ABOUT THIS TASK:
Reproduce every line in the material below that holds "Properties".

INFORMATION PROVIDED:
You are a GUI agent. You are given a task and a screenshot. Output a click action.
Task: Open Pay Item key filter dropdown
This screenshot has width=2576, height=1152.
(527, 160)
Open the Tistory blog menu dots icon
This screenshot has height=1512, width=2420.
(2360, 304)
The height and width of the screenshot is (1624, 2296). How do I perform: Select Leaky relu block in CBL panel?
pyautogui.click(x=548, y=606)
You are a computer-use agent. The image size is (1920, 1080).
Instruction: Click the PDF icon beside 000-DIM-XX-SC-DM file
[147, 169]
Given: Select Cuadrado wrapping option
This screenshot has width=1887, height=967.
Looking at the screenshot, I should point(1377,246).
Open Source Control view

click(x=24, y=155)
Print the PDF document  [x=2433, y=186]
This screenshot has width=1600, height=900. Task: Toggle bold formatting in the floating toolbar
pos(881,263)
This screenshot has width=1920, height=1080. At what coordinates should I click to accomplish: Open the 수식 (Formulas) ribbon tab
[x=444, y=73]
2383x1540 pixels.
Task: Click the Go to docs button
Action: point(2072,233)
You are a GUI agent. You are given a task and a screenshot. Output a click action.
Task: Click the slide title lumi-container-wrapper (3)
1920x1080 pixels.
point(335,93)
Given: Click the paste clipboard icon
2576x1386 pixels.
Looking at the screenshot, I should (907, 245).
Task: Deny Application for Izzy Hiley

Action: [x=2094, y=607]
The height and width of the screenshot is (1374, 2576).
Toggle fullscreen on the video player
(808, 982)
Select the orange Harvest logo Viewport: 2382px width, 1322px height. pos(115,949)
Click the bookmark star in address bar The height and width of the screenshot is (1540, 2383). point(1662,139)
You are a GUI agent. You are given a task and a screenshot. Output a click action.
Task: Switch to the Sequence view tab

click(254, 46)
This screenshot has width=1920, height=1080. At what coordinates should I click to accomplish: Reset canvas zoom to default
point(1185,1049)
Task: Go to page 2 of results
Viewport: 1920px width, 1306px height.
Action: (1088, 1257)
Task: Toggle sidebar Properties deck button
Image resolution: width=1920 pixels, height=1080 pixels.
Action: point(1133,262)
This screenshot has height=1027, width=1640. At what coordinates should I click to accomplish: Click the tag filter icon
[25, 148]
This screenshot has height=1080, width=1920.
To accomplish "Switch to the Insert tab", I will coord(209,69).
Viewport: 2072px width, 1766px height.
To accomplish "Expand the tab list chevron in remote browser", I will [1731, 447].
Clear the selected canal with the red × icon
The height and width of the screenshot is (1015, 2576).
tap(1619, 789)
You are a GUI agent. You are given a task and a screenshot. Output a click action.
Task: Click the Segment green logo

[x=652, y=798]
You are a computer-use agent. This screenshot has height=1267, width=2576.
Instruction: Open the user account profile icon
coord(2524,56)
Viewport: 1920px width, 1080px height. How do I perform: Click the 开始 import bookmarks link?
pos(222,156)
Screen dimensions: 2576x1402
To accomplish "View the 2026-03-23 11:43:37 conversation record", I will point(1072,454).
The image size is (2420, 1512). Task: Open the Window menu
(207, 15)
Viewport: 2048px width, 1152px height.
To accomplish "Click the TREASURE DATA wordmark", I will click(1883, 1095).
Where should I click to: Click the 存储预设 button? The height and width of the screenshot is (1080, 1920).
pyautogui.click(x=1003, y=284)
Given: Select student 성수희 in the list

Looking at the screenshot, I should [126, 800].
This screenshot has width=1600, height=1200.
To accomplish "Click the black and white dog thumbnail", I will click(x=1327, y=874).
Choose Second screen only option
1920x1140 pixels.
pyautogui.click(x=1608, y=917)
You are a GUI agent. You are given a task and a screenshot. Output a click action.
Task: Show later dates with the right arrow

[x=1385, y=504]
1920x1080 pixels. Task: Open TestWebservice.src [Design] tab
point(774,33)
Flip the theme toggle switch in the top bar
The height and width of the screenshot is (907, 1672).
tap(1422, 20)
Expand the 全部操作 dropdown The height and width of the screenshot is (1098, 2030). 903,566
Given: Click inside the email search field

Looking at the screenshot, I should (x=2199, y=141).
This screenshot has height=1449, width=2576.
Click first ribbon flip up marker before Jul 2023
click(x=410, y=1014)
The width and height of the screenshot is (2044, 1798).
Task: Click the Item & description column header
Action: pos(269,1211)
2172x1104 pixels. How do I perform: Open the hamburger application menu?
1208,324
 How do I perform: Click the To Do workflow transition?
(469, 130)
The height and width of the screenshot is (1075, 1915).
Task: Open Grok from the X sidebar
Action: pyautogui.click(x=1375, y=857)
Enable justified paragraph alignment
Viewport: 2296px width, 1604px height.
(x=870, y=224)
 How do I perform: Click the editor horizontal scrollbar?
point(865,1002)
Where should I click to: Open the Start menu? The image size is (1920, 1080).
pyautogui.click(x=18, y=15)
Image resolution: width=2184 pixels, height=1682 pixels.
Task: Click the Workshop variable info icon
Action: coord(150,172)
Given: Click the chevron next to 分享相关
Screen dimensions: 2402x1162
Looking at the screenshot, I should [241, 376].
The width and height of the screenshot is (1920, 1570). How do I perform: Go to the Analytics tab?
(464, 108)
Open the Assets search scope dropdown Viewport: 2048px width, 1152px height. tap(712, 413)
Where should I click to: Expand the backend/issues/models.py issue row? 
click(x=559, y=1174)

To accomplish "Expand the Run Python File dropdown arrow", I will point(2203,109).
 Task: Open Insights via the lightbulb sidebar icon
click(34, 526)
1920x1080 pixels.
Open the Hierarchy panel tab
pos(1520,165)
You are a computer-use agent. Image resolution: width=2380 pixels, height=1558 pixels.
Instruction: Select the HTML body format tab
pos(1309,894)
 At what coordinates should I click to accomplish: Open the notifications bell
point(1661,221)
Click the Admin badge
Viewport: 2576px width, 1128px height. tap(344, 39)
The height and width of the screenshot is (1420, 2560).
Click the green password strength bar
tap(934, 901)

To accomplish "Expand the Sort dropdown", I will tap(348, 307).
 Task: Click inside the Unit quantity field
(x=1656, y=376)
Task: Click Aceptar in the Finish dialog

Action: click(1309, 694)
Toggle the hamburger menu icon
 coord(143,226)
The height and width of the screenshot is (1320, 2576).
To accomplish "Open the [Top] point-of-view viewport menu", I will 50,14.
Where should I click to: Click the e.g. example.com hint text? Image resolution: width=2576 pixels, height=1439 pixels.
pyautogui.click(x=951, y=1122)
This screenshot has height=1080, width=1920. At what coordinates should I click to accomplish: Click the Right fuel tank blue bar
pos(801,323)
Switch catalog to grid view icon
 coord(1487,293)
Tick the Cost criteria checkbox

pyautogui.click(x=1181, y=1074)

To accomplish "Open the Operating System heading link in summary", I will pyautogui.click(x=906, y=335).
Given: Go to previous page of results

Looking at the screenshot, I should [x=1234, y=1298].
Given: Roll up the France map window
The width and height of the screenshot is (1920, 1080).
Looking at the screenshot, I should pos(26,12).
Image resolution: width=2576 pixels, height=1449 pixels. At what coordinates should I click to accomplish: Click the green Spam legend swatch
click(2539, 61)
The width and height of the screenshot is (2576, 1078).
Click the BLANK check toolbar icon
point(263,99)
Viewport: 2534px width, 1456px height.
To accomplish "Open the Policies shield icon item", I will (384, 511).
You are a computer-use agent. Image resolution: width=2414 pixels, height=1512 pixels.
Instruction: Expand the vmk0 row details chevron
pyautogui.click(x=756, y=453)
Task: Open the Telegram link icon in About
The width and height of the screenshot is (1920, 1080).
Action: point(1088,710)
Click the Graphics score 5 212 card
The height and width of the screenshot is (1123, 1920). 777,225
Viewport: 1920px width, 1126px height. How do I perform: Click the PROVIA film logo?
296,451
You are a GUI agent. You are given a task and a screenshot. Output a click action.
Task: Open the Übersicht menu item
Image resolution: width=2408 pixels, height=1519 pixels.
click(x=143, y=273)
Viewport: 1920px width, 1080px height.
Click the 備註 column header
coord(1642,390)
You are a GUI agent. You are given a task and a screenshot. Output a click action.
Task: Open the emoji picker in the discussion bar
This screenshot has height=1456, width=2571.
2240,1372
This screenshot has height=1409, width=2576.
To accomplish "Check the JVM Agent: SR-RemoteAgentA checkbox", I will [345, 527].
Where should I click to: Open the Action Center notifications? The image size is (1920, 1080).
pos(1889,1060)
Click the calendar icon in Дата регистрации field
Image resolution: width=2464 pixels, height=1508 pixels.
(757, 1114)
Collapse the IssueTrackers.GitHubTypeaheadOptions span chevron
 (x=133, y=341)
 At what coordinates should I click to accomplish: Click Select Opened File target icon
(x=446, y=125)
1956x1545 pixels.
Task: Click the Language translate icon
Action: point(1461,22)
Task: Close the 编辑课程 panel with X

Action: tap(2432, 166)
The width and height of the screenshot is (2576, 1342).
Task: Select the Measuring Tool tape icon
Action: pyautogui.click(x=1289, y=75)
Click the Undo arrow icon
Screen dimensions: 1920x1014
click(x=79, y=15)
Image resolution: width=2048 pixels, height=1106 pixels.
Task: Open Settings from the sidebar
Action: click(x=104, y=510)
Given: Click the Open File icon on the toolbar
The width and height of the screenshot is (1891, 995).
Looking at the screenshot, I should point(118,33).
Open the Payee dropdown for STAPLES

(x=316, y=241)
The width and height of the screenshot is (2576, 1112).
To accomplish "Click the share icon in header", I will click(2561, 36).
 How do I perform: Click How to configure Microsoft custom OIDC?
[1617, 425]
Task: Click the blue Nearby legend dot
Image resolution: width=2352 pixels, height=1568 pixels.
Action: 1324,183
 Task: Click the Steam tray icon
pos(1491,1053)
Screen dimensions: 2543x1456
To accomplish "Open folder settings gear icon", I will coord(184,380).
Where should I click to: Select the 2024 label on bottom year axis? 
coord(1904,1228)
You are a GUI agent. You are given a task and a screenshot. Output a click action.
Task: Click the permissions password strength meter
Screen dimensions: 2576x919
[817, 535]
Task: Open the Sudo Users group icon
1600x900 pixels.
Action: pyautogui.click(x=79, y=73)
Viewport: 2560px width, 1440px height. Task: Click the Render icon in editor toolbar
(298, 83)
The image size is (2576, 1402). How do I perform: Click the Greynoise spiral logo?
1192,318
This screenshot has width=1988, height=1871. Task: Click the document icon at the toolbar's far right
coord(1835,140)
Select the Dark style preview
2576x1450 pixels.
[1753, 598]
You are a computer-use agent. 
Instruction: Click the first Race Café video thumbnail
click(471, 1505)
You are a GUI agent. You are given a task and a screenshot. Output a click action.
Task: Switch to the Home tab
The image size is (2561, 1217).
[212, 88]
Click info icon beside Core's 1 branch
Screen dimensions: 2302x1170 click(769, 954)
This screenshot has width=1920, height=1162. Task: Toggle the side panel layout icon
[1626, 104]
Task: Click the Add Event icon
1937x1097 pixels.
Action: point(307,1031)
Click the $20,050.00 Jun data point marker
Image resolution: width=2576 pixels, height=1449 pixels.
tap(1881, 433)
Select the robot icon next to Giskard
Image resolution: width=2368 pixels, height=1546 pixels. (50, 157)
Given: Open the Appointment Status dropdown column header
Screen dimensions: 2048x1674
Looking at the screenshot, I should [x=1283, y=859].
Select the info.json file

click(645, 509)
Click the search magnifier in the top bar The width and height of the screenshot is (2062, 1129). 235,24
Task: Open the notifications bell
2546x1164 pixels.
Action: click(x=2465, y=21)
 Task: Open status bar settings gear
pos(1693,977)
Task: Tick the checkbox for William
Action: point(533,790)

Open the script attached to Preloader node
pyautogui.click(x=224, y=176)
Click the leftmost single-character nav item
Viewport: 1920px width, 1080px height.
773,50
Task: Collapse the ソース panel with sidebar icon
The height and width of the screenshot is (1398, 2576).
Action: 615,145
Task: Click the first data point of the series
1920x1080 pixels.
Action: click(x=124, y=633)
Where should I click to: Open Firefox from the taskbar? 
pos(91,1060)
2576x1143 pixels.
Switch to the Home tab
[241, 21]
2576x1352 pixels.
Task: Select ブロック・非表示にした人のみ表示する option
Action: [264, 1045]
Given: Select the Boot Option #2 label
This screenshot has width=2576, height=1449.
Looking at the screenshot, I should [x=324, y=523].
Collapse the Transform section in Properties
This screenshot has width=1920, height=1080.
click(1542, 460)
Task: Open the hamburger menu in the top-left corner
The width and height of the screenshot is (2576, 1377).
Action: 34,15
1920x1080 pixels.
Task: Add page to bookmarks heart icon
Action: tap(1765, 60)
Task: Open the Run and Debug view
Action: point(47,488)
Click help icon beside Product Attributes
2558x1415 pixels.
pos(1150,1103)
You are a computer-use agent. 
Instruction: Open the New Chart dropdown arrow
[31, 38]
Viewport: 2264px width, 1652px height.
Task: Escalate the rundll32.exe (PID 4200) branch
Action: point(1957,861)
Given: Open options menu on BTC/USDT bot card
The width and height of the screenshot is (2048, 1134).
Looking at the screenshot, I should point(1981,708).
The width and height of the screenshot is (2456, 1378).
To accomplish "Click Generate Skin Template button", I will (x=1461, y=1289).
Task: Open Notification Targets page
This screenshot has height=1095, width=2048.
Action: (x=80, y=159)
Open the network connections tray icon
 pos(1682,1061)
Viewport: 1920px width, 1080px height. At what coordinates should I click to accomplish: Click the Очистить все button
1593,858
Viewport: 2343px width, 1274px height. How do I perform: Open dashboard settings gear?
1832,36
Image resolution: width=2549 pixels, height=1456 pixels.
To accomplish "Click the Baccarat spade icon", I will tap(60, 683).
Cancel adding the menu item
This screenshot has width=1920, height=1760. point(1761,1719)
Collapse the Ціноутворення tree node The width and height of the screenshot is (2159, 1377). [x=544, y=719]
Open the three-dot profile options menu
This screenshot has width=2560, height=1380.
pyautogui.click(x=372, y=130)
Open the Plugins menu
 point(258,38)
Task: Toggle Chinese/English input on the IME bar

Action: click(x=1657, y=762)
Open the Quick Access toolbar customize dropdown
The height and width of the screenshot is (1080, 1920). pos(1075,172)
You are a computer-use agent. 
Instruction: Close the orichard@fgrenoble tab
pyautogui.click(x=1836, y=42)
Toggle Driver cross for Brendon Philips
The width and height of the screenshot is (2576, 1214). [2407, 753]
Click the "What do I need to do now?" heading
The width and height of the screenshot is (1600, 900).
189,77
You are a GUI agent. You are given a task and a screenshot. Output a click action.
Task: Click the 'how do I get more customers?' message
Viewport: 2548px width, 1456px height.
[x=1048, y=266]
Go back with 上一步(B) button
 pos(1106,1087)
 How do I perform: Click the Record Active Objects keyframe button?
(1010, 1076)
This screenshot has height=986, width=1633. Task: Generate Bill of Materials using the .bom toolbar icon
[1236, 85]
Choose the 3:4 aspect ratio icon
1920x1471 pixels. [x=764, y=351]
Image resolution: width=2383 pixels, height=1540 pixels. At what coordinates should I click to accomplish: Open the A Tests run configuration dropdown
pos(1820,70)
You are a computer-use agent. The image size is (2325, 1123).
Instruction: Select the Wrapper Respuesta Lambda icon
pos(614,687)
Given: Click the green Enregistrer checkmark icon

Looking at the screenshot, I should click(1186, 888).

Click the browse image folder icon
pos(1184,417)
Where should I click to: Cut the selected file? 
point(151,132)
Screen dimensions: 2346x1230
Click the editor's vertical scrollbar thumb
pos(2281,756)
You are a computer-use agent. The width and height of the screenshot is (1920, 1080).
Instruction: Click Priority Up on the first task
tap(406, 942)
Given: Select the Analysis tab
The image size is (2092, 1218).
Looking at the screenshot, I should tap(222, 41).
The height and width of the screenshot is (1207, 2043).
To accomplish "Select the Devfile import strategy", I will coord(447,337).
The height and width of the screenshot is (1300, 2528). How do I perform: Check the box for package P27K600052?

YOUR RESPONSE:
Task: Toggle sidebar Properties deck button
Collapse the Transform section in Properties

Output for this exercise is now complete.